The INEC chairman, Prof. Attahiru Jega, had in Abuja on Monday, said that the commission might not hold 2015 elections in the three states because of the security situation there.
But Shetimma, who spoke to journalists in Maiduguri on Tuesday through his media aide, Isa Gusau, said the exclusion of the states from the 2015 elections would have grave repercussions for the country.
“One important thing we should not ignore as a sovereign country is that suspending national elections in any part of the 36 states and the Federal Capital Territory on account of Boko Haram activities would amount to making the insurgents supreme over the Federal Republic of Nigeria.
“It will be defeatist on our part as a nation. The goal of Boko Haram is to impose their beliefs on us; subvert our constitution and our democracy and replace them with inhuman laws that support killings and destructions,” the governor said.
He however, said that Jega was being sincere by expressing his view, adding that if the INEC boss had an ulterior motive, he would not reveal the issue.
“The INEC chairman hasn’t foreclosed the participation of the three affected states in the 2015 election. He has said the proposal is dependent on hopes that security improves in the affected states.”
The governor said that “We must insist that Nigeria is our sovereign country. We are the majority and a few cannot violently force their views on us,” stressing that goernance had not stopped for one day in Borno State in order not to give the insurgents sense of victory.
On his part, governor Nyako said that Jega’s statement was capable of overheating the polity and creating an atmosphere of fear in the North –East.
The state Director of Press and Public Affairs, Government House, Ahmad Sajo, who spoke on behalf of the governor in Dutse on Tuesday stated that “Jega’s statement is disappointing and especially considering that the extended state of emergency in Adamawa, Borno and Yobe states would lapse within the first quarter of next year; many months before the 2015 elections. We wonder why Jega would not wait to reach the bridge before attempting to cross it.”
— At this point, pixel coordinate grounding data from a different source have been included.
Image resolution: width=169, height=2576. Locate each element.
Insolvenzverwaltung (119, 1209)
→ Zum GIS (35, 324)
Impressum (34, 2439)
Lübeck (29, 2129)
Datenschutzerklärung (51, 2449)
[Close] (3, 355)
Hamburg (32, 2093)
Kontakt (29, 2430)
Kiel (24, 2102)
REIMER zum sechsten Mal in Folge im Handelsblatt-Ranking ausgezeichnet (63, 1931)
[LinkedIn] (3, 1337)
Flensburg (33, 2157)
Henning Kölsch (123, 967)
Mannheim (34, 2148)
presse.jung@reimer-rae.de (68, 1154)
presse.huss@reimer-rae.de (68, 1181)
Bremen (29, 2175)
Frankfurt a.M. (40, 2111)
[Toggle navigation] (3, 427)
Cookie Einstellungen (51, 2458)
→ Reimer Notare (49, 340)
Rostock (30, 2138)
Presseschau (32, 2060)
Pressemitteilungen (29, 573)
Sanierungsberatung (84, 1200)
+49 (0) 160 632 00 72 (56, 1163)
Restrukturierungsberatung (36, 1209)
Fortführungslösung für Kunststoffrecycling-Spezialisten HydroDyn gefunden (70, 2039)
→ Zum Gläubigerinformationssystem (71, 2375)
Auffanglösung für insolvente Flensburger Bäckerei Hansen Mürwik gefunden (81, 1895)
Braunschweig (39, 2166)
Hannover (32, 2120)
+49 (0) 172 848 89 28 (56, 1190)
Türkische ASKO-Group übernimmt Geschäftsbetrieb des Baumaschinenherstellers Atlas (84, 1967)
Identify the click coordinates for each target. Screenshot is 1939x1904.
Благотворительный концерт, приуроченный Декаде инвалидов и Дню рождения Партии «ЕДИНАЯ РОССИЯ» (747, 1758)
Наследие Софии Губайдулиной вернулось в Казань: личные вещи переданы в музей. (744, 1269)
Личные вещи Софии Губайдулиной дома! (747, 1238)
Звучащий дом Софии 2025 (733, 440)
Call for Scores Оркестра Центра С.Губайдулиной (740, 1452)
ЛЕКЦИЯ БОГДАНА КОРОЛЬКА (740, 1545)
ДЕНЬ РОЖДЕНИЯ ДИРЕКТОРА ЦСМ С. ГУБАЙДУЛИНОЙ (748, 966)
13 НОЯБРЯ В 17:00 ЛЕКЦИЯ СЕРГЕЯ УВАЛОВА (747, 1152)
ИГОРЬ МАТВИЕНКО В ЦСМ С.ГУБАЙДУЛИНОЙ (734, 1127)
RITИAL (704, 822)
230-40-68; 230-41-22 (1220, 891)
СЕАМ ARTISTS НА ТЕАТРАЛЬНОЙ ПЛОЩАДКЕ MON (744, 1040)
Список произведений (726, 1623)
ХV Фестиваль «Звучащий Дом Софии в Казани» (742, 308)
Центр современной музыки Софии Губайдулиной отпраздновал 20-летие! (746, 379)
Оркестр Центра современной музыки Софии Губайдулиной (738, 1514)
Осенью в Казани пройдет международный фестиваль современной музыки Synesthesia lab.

According to him, Jega must be an incurable pessimist for saying elections would not hold in the states. “Jega should equally understand that the Federal Government has greater responsibility to end the insurgency in the North East. Any Presidency without our votes would have been unfair to us and a direct attempt to excise us from the country by other means.”
On his part, Gaidam described Jega as a pessimist. “Borne apparently of a pessimistic view of the situation in the three states, the INEC Chairman’s position is mind-boggling in several respects.”
Gaidam, in a statement by his special adviser on Press Affairs and Information, Abdullahi Bego, noted that the state of emergency in Yobe, Borno and Adamawa states, renewed for additional six months last November, would end in April, 2014.